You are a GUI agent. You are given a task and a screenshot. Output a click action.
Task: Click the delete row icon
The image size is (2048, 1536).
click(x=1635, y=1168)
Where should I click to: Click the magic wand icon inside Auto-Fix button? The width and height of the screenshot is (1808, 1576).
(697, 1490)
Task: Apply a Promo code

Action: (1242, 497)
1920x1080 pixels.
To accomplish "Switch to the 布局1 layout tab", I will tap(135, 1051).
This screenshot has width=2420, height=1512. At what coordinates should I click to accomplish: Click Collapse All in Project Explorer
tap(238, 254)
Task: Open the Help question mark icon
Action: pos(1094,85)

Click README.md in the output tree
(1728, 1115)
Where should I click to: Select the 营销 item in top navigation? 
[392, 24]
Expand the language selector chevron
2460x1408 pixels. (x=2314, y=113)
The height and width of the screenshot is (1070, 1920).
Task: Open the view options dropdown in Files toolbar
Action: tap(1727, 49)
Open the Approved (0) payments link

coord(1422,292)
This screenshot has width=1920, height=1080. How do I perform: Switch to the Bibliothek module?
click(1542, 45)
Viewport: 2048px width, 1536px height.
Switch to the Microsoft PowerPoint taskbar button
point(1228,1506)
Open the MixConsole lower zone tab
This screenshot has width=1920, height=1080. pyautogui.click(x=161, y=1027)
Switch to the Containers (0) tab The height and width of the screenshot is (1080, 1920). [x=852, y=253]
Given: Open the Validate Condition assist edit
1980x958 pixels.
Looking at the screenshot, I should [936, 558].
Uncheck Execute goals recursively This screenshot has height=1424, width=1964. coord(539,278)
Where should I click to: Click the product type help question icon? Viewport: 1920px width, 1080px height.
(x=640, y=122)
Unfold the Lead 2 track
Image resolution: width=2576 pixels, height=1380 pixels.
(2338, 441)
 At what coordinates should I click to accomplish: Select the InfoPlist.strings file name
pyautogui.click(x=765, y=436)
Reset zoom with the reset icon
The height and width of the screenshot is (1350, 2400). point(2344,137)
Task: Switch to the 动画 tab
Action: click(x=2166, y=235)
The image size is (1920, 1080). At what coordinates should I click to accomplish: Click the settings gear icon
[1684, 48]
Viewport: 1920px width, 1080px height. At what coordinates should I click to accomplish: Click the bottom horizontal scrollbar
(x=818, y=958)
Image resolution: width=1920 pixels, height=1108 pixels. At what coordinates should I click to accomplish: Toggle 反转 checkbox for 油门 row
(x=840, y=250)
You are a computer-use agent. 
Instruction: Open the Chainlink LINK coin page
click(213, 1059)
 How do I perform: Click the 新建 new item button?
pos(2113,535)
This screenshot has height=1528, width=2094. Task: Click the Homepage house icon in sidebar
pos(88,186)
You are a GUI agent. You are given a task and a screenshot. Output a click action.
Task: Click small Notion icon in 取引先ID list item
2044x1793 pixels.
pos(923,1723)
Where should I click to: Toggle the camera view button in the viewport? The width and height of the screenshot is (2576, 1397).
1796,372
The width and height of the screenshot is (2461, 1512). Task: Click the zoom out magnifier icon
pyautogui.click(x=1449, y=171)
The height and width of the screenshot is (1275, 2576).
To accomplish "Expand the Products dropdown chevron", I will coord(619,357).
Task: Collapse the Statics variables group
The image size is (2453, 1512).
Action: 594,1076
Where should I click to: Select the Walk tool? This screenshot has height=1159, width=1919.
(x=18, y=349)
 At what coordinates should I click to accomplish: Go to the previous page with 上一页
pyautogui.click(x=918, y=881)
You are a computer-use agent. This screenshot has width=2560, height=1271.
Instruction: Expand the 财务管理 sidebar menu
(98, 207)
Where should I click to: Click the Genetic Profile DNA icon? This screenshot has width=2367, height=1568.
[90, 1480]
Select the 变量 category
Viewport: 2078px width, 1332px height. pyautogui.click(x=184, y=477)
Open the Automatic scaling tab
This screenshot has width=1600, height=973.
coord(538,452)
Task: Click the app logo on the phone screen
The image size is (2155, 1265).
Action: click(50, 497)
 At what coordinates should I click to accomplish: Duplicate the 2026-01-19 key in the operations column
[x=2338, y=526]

_The task_
Determine how many lines in the records contain "will", and reply with the number only.

_Solution to the problem_
2